Saturday, September 22, 2007

McClatchy's Howard Weaver on home turf

This Alaska panel on media gave me a flashback to Stanford in May, when McClatchy's Gary Pruit joined NYTimes Bill Keller and Harry Chandler, a former owner of the LA Times, and a young woman VP from Google, on a stage to discuss how the newspaper business was going to survive.

This time, McClatchy's Weaver, who was in the Stanford audience with other McClatchy-ites, was solo in his hometown of Anchorage, talking about the situation in which newspapers find themselves. He was joined by a local TV anchor, a radio producer, and a young woman who works in marketing for Clear Channel radio. Much like the woman from Google in May, other panelists looked at Clear Channel's Corinna Delgado as a spokesperson for anyone classified as young.

Weaver, known for inspiring news staffs, inspired his audience to consider the opportunity presented by the "phase transition" (think liquid boiling into steam) that the news business is undergoing. He talked about the opportunity, the scary but amazing opportunity, this era presents to news editors who make the right choices and help readers by sorting, routing, personalizing and adding value to information. He labeled the new morning newspaper as a "printed summary and orientation to the day" for the already news-saturated reader.

He encourages media participants not to buy into conventional wisdom that print is dead. Though a declining audience, it is still the largest. Half of all adults read a newspaper yesterday, he says. But he's also platform agnostic, subscribing to a point Delgado made -- deliver news when and how the consumer wants it.

One question the panel tackled briefly was young news consumers. Delgado confessed she's worried about the narrow information habits of young readers -- if it isn't pop culture, they don't care. This morning, I saw an announcement that may or may not counter her view. MTV is re-launching thinkMTV. They describe it on their site this way:
Think MTV has undergone a makeover. We have built a brand new community site where you can get informed, get heard and take action on the issues that matter to you most.

Register, and then you can sign up for news updates like these:
MTV News Daily Update
Never Miss A Top Story. Get the Latest Headlines Each Day, Plus Breaking News As Warranted.
think MTV
Stay in touch with the issues that concern you with this bi-weekly newsletter from think MTV. We'll update you on Sexual Health, Discrimination, Education, Environment, and Global issues around you.

All this brought up my own newspaper's staff of teen writers on Perfect World. As the digital natives, they may serve to guide us on news appetites in terms of content and delivery. The idea that young people don't care about news doesn't seem right. MTV seems to have an inkling. Social networking, a new way to make community, may be the ticket in.

MTV is soliciting teens as reporters for the 2008 presidential campaign.
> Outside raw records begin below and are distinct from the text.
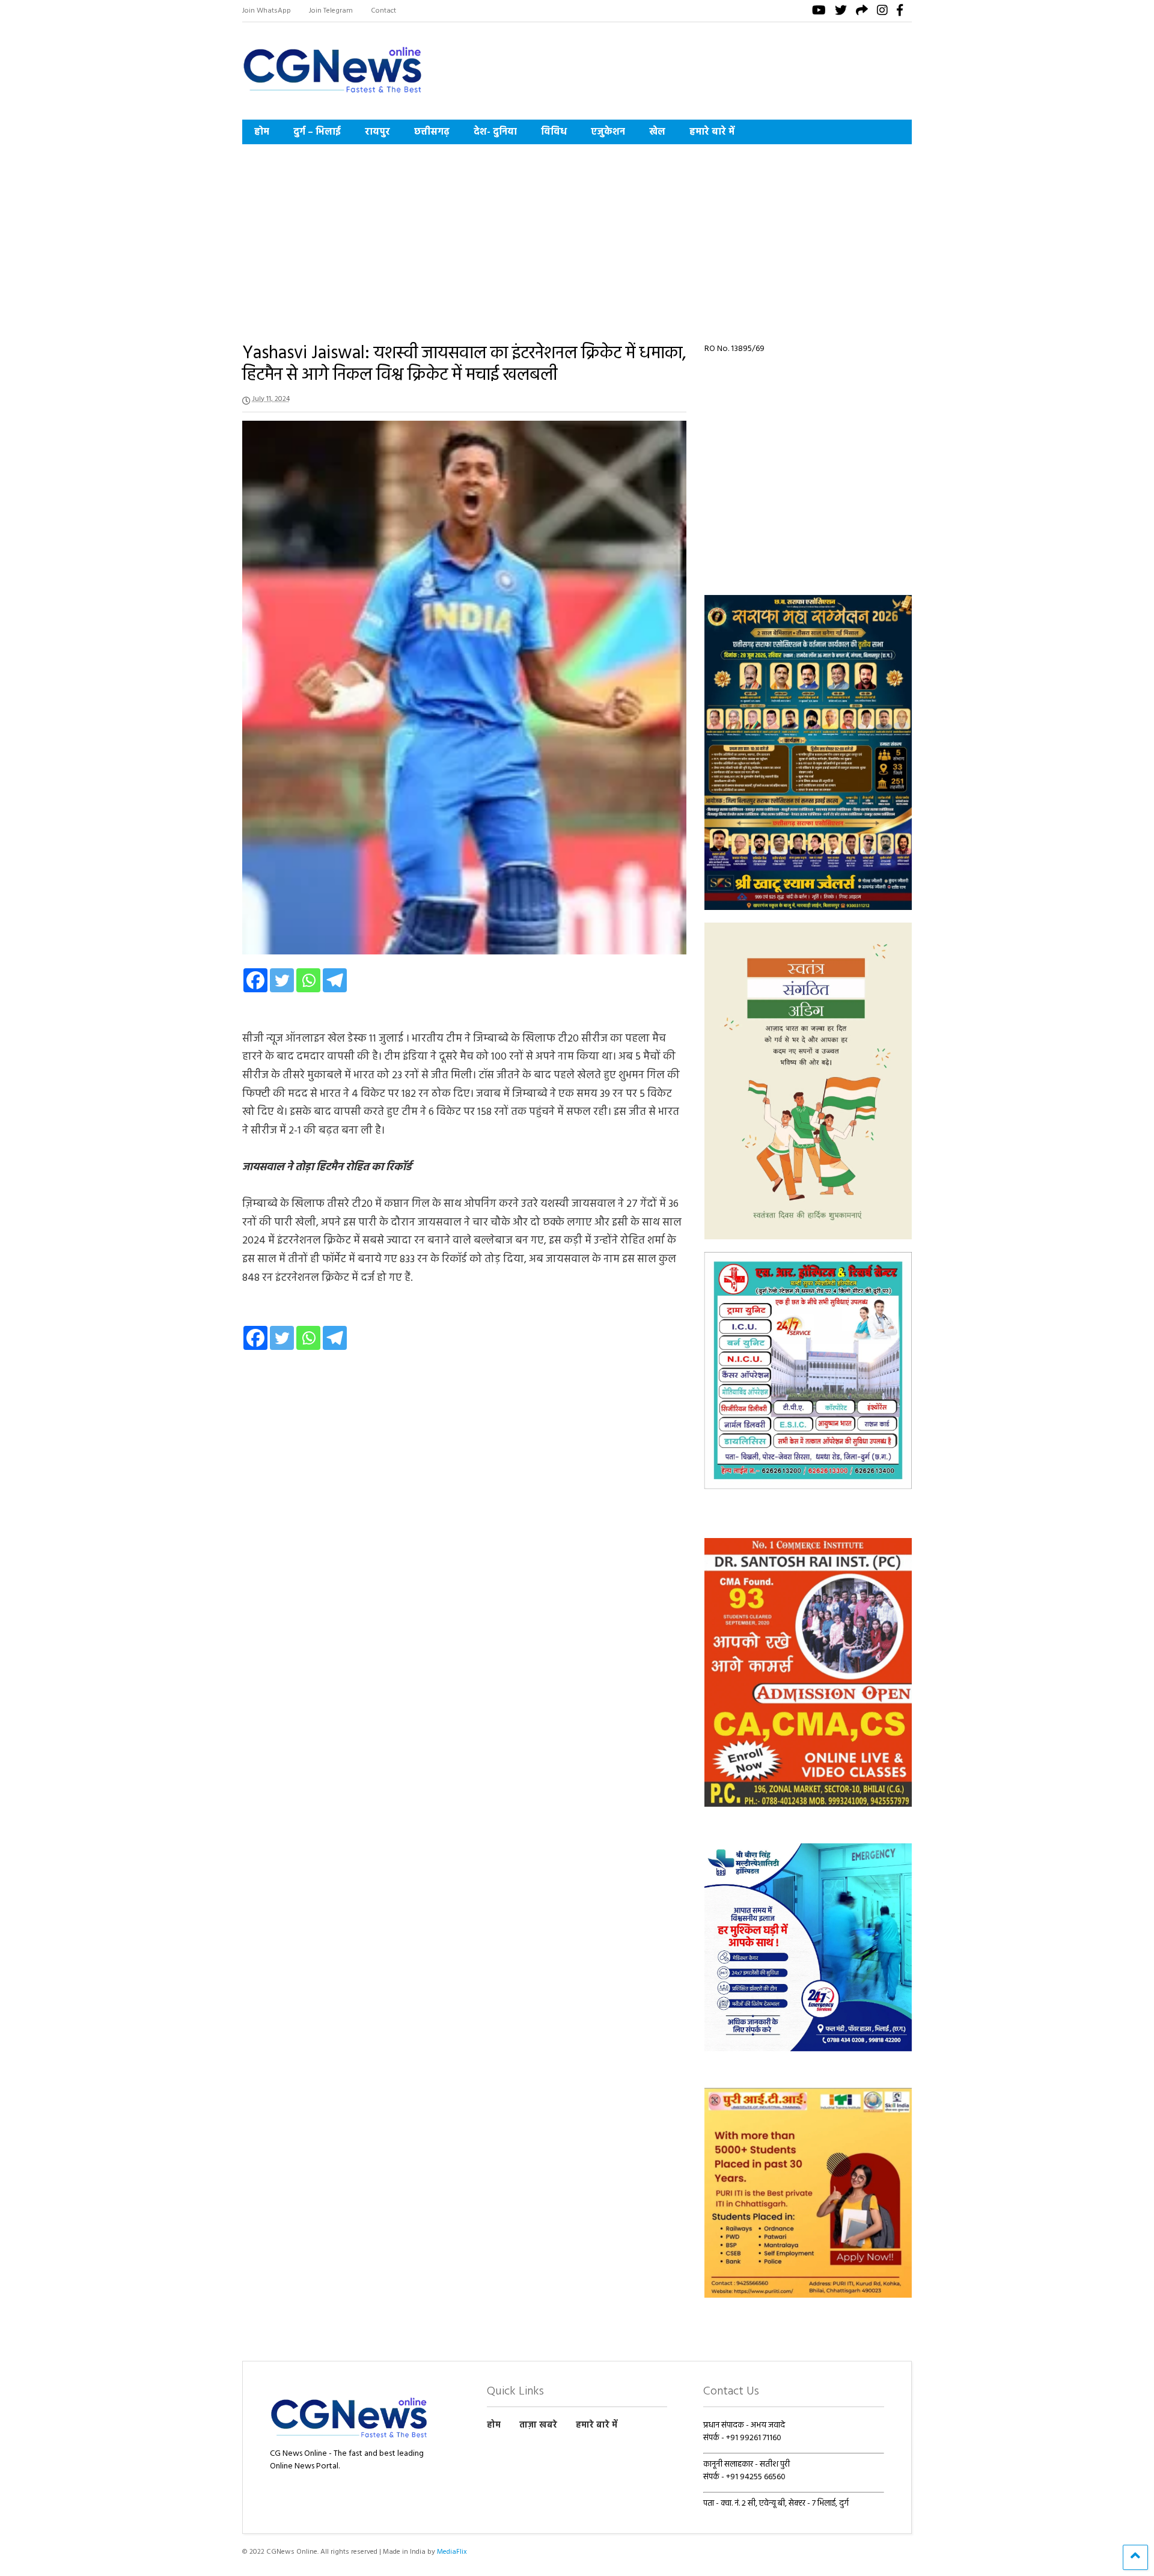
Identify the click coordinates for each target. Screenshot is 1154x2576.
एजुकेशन (608, 132)
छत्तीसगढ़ (432, 132)
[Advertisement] (577, 234)
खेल (657, 132)
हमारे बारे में (711, 132)
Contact (383, 11)
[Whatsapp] (308, 980)
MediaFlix (452, 2552)
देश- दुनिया (495, 132)
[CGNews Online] (332, 95)
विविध (554, 132)
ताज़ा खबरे (538, 2425)
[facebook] (900, 11)
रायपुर (377, 132)
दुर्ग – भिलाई (317, 132)
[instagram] (882, 11)
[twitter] (841, 11)
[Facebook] (255, 980)
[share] (862, 11)
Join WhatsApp (266, 11)
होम (261, 132)
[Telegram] (335, 980)
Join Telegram (331, 11)
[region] (808, 752)
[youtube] (819, 11)
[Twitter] (282, 980)
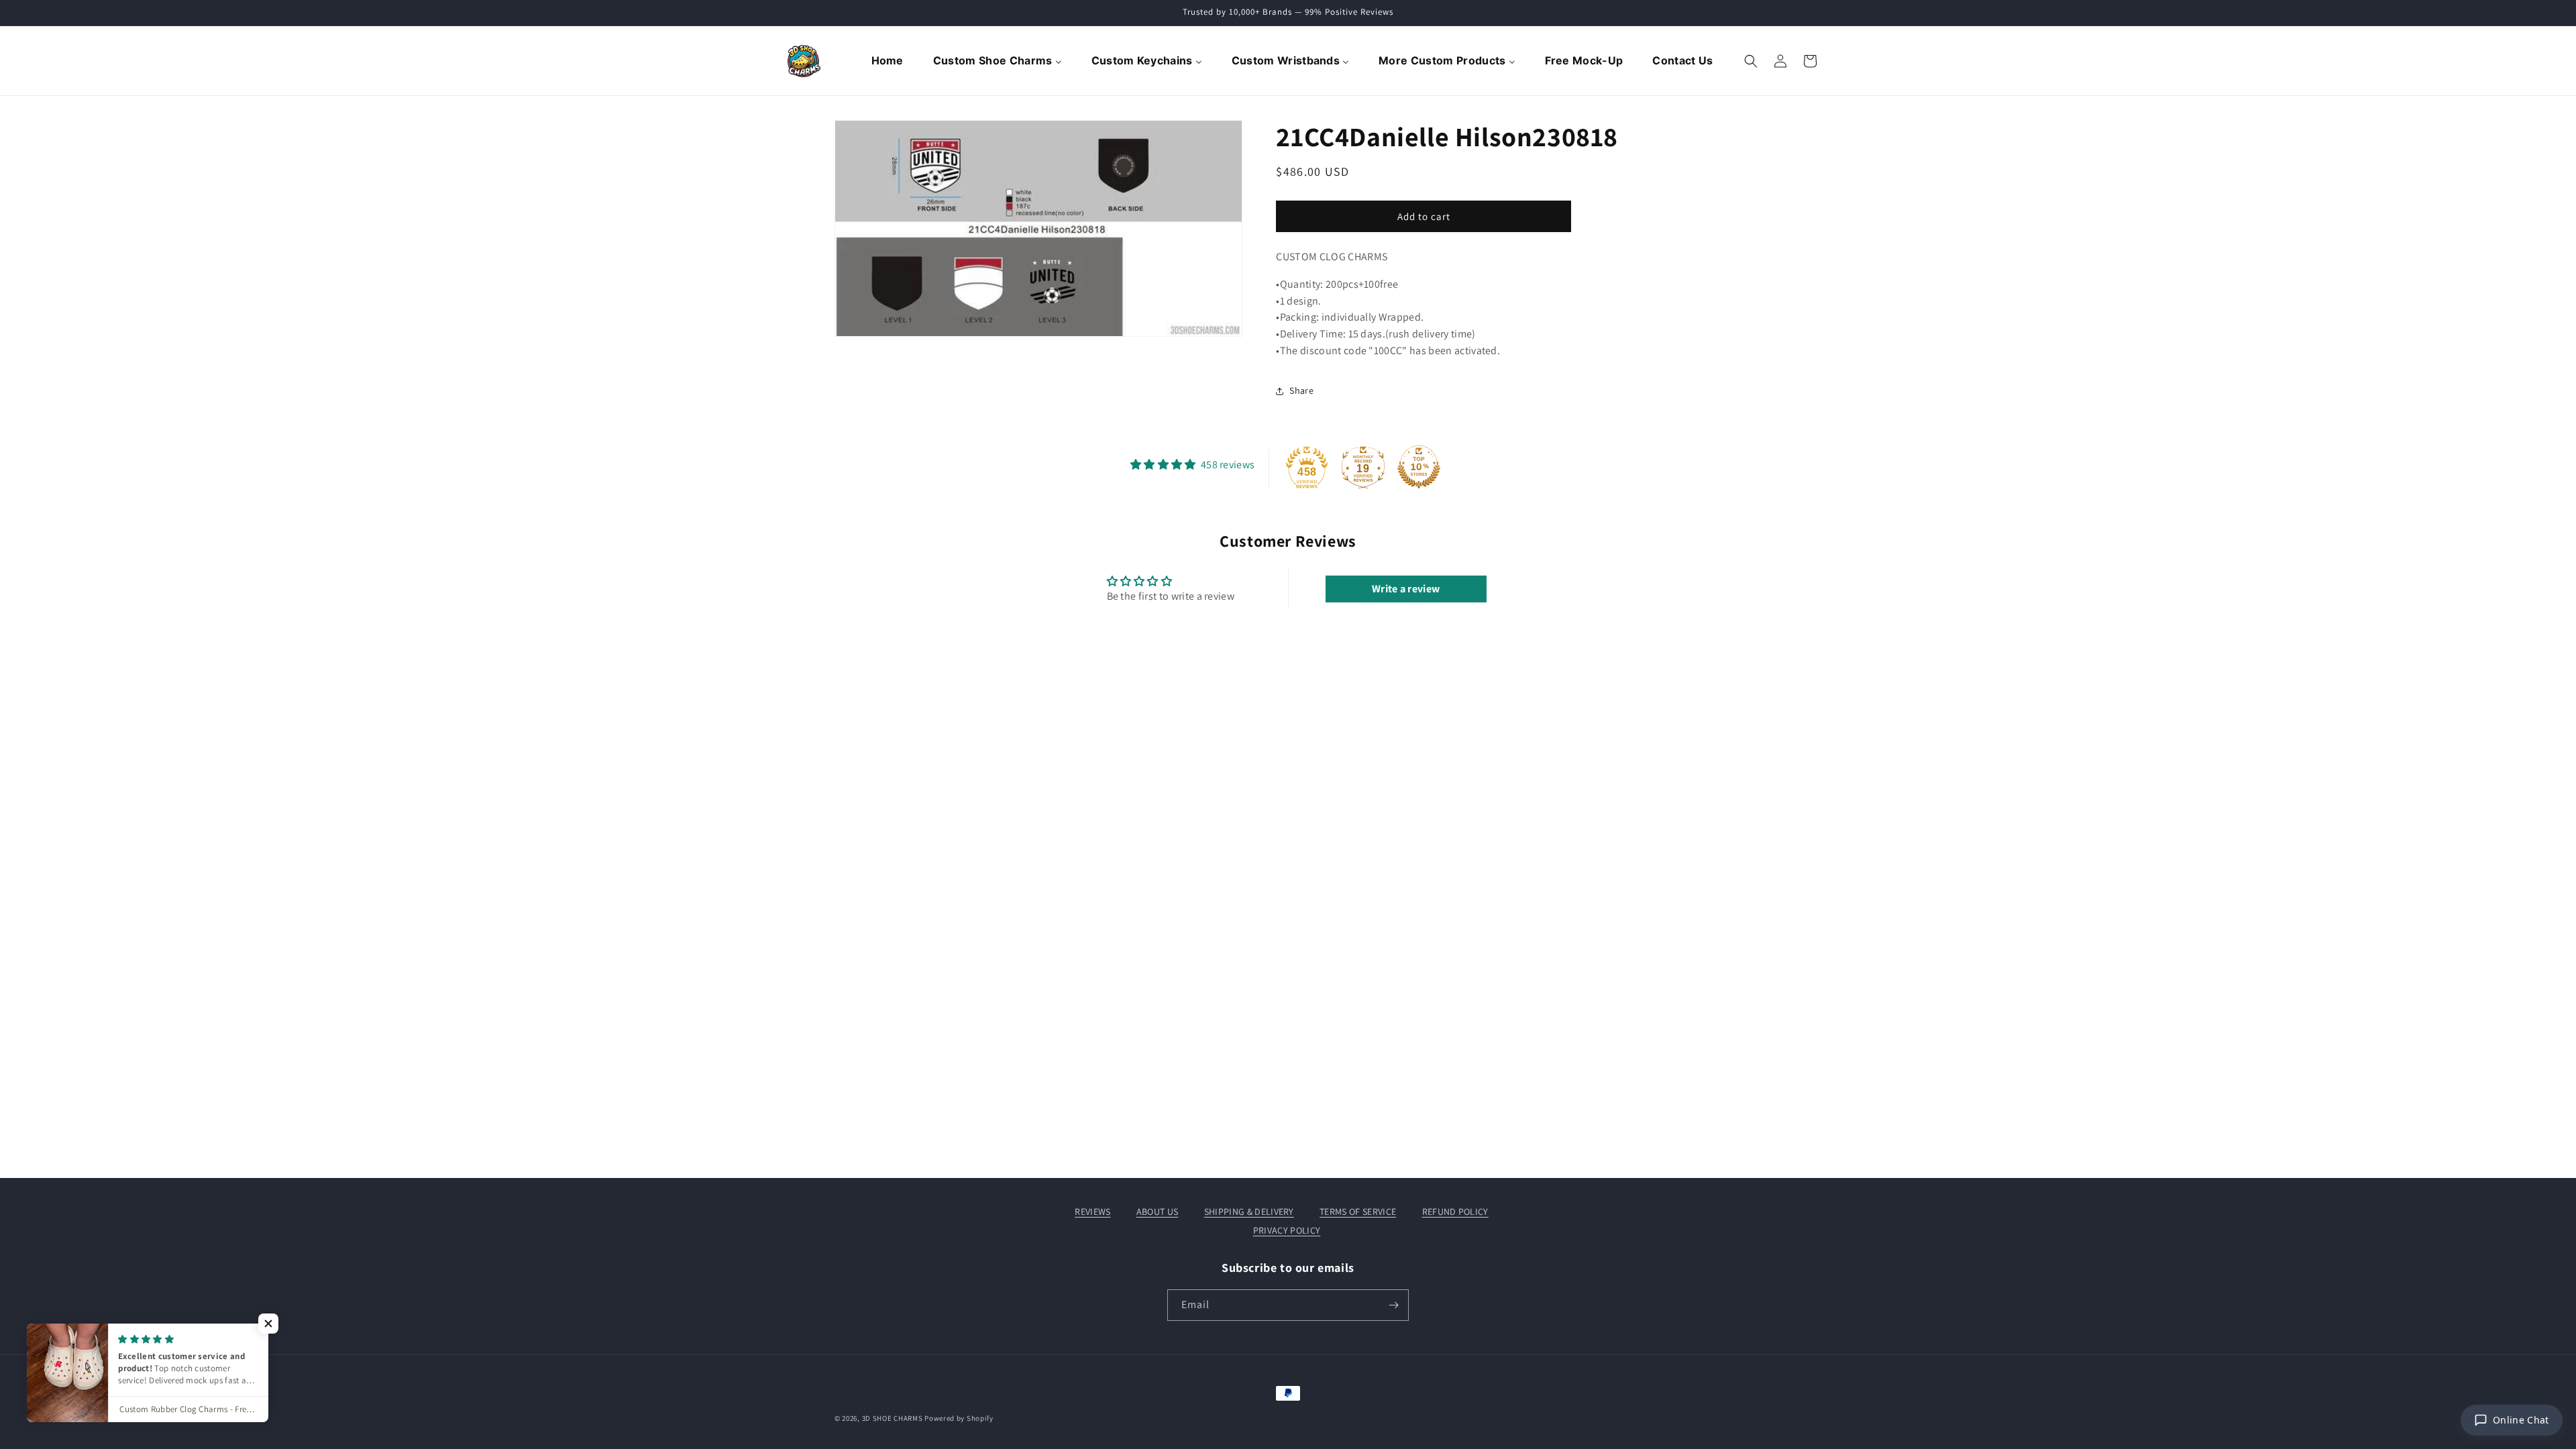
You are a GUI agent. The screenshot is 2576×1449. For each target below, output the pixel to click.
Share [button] (1301, 390)
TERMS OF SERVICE (1358, 1211)
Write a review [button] (1406, 589)
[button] (1751, 61)
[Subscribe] (1393, 1305)
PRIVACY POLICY (1286, 1230)
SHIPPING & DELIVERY (1249, 1211)
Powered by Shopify (959, 1418)
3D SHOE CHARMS (892, 1418)
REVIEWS (1092, 1211)
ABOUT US (1157, 1211)
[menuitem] (889, 61)
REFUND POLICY (1455, 1211)
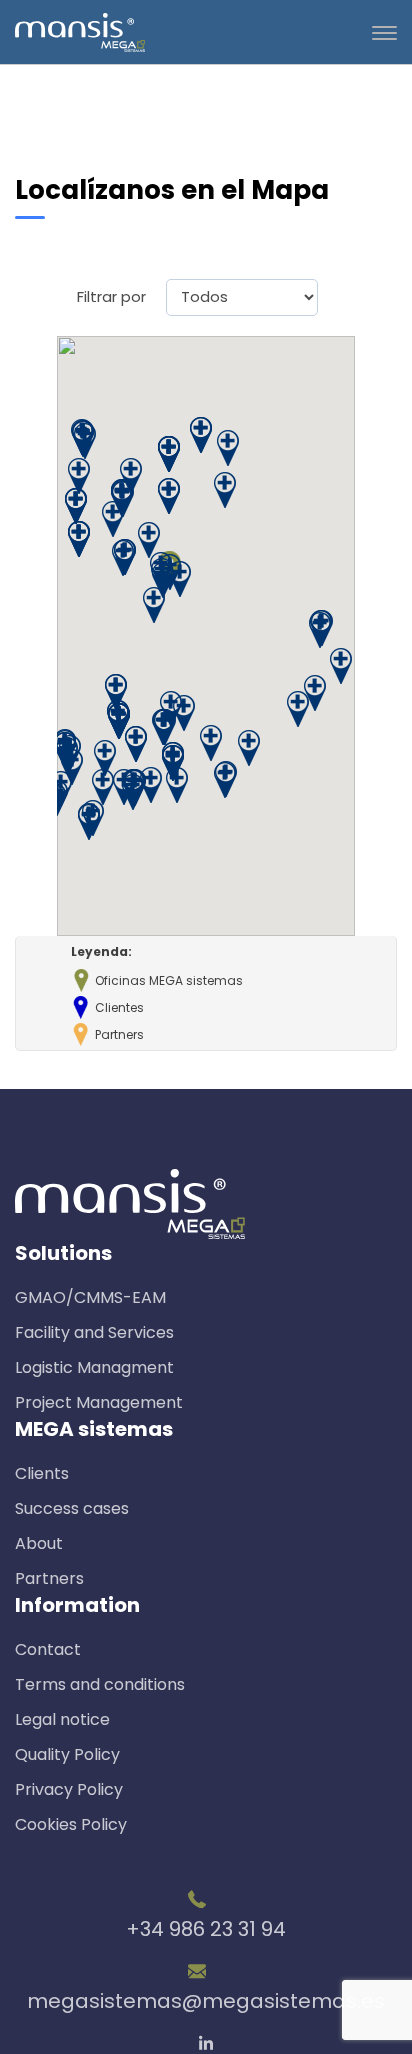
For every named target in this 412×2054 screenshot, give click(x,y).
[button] (105, 757)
Now that's a heck of an opportunity for a kid to get involved.

And the Knight Foundation wants to deliver up to half a million dollars to anyone who can "figure out how to push journalism into the digital age."

Here's their pitch to kid innovators:
Believe it or not, people used to read newspapers! But now of course, we're all online and on mobile, logged onto our individual gadgets and disconnected from our community. So how can we use new technology to transmit news and actually bring people together? We've got some ideas, but we bet you've got some amazing ideas!